Weather check: It goes without saying that before I contemplate any trip out wide, I do a thorough weather check. I consult the Swell Map, Met Office Marine Forecast, Buoy Weather and my local New Plymouth Harbour real-time sea condition information. However, my final decision still depends on what I see with my own eyes when I look out to sea. Better to call a trip off than disregard one’s own gut feelings.
Trip planning: I usually go out with two mates, partly for safety, but also for the simple fact that six eyes see more than two. We generally leave at daybreak, using sails to catch the usual light offshore breeze. Right from the start, we take note where the terns are heading; if they are all flying in one direction, this indicates they have found a distant work-up. Once we have logged our trip report with the coastguard, we follow the birds, but only put the lures in when we have cleared the close-in kahawai schools.
We troll with two rods; to minimise tangles, a diving lure is run close behind with a shallower runner further back. This setup allows for tight turns when among the work-ups.

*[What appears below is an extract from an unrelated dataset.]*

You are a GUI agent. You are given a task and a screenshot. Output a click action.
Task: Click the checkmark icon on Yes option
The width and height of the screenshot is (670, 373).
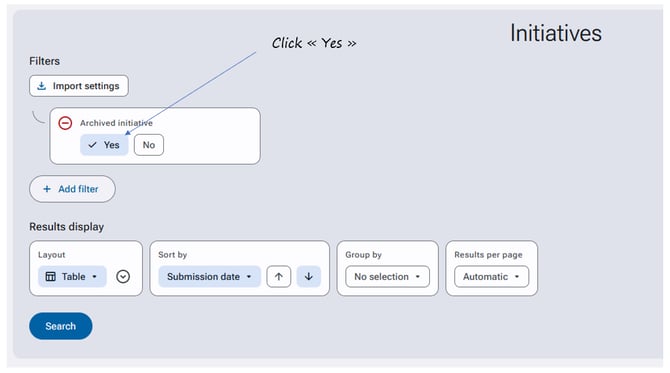tap(92, 145)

I like to have the rods angled out from the front of the footwell, enabling me to visually check the throbbing rod tips, which indicate my lures are working and allow me to see any hits that do not connect.
Throughout the trip we constantly watch the fish-finder for sudden water temperature breaks and depth. Temperature breaks are often associated with current lines, which are worth investigating as they often hold baitfish, kingies and tuna. However, most of our attention is focused on bird activity.

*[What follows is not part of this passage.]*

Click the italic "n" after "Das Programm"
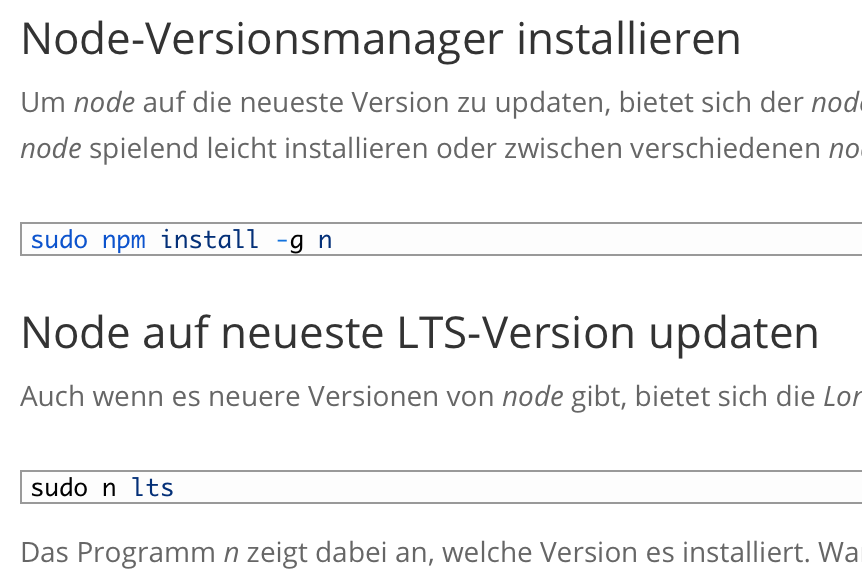Screen dimensions: 862x584 (230, 552)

Tuna birds: Not all sea birds are associated with tuna; gannets, terns, shearwaters and various diving petrels provide possible indicators. These birds eat the same baitfish as tuna, so are constantly on the lookout for tuna pushing baitfish to the surface. Birds sitting in rafts can be just resting or waiting for the fish to bust up another bait ball. Circling gannets are a good sign, as this indicates they have seen something of interest. The first dive confirms fish action. Birds apparently flying a search pattern are worth watching, though, just in case. Terns, even only one bird dipping down frequently, point to some action worth investigating.

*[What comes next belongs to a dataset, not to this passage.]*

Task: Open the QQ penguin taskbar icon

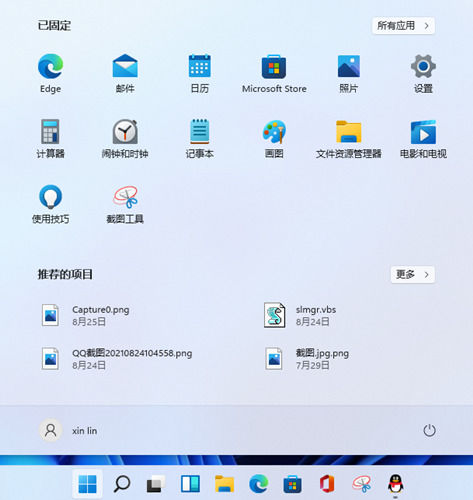Action: coord(396,484)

Dolphins: Whenever dolphins join a work-up there is always a commotion. Sometime the tuna stick around, but at other times the dolphins take over and the tuna depart. I am still undecided if dolphins are a help or a hindrance. I can recall one bust-up where the baitfish where so terrified that they sought shelter beneath the kayaks, with the dolphins flashing in so close I could feel them bumping against the kayak’s hull.
Water temperature/colour: It is said that the ideal water temperature for albacore tuna is 18.5 degrees. However, this species is tolerant of a wide range of temperatures, as demonstrated on its annual migration to as far south as South Westland. Albacore range throughout the tropical seas, so must also be quite comfortable in water well above 20 degrees. Here, in Taranaki, we have caught them in water as cold as 16.5 degrees. Albacore are pelagic wanderers and more likely to be found in blue oceanic water, but we have also caught them in green inshore water. All this boils down to the fact that this species is quite adaptable to a variety of sea conditions in their hunt for prey. Luckily this also increases your chances of finding them out there.